I would like to share my current thoughts on ‘the fear of anxiety’ based on my own study, experience and understanding.
One theory goes that it is not anxiety itself which makes us feel so bad but it is our fear attached to the feelings of anxiety and our strong desire to avoid them at all costs! Sound familiar?
It’s a funny feeling, hard to describe in words, an irrational, sometimes subtle, other times over-whelming, always horrible sense of fear – of what? There are often triggers but some days, it’s just there, “arghhhh not you again”.
We don’t want it and so we block it and resist it which has the effect of ‘fixing’ it within us and it ends up feeling more intense and much worse than the original anxiety.
The systematic, progressive practices of yoga and meditation gradually give us the skills to be fully present with these sensations without judgement, to allow ourselves to sit with and consciously feel the anxiety within the body and to actually give those feelings more space so that they are diluted and can be processed easily and naturally by our bodies. This process of allowing and then letting go are skills we are already capable of but have possibly lost connection with. Sometimes we refer to this in class as ‘losing all unnecessary effort or tension’.

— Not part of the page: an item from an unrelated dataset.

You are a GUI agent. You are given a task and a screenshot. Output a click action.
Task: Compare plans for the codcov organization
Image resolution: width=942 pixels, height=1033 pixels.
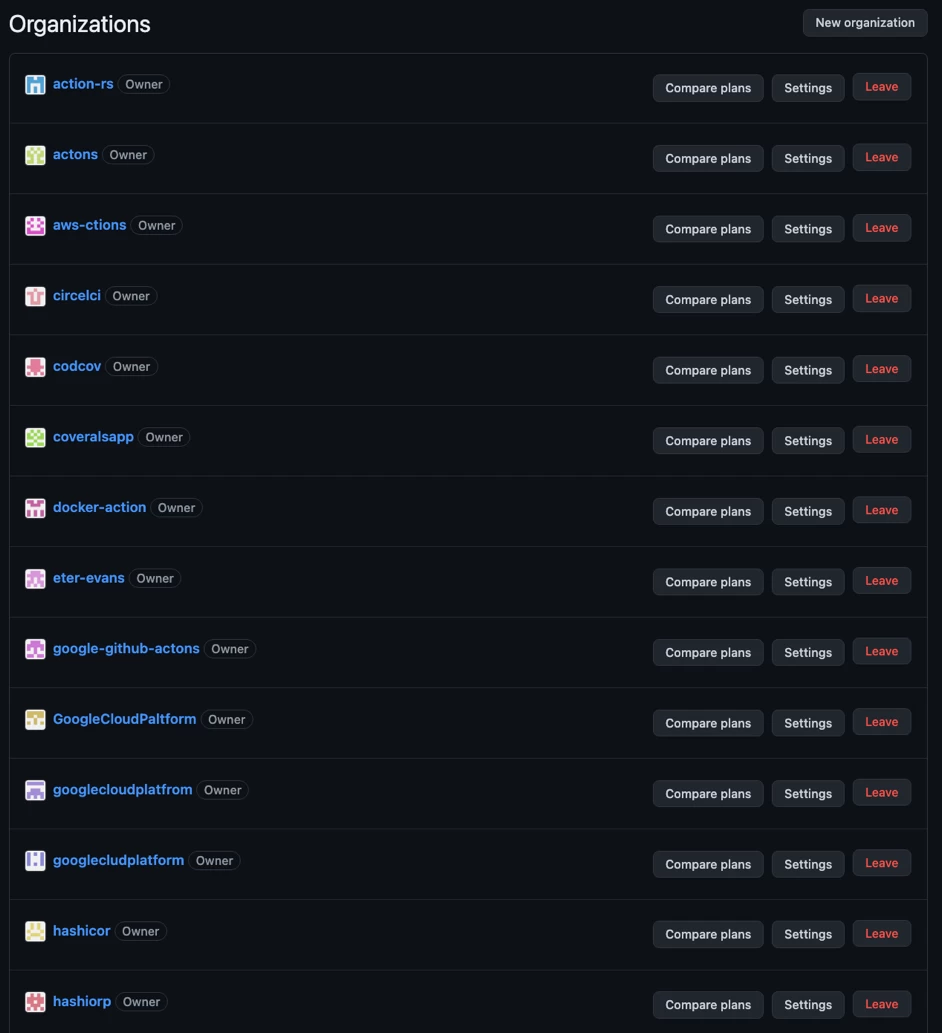[x=707, y=370]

Through the meditation practices of mind calming we can start to recognise that these raised emotional states of, for example: anxiety, excitement or irritation are impermanent and ever changing so we don’t need to attach so much importance to them and get caught up with judging them good or bad and then either resisting, craving or holding onto particular emotional states. Instead we can experience them with a sense of understanding their true nature and with a wider perspective in order to let them pass through us.
We can also cultivate the conditions in which this transformation of our experience can occur. Through repetition we can evoke feelings of acknowledgement, patience and understanding. Some texts point to the possibility that maybe at some point we can even welcome the feelings and show them hospitality like you would a good friend but maybe that’s a bridge too far at the moment. However, this is based on a sound principle that any feelings we experience are an expression of ourselves and a result of our story and that it is probably not helpful to reject ourselves. After all, we wouldn’t reject a dear friend and tell them to stop feeling! It’s more likely we would listen patiently and offer comfort and security until the feelings pass.
On a different note, the thoughts and opinions that we may add to our feelings can be troublesome and we are sometimes tricked into believing our thoughts are real. This we can also investigate through specific meditation practices but perhaps this is a subject for a different blog another time!
If any of what I have written doesn’t make sense, it’s not surprising as at the end of the day they are just words on a page. What I have attempted to share actually only really makes sense in practice as an experience. Well, if you are not sure, there’s only one way to find out!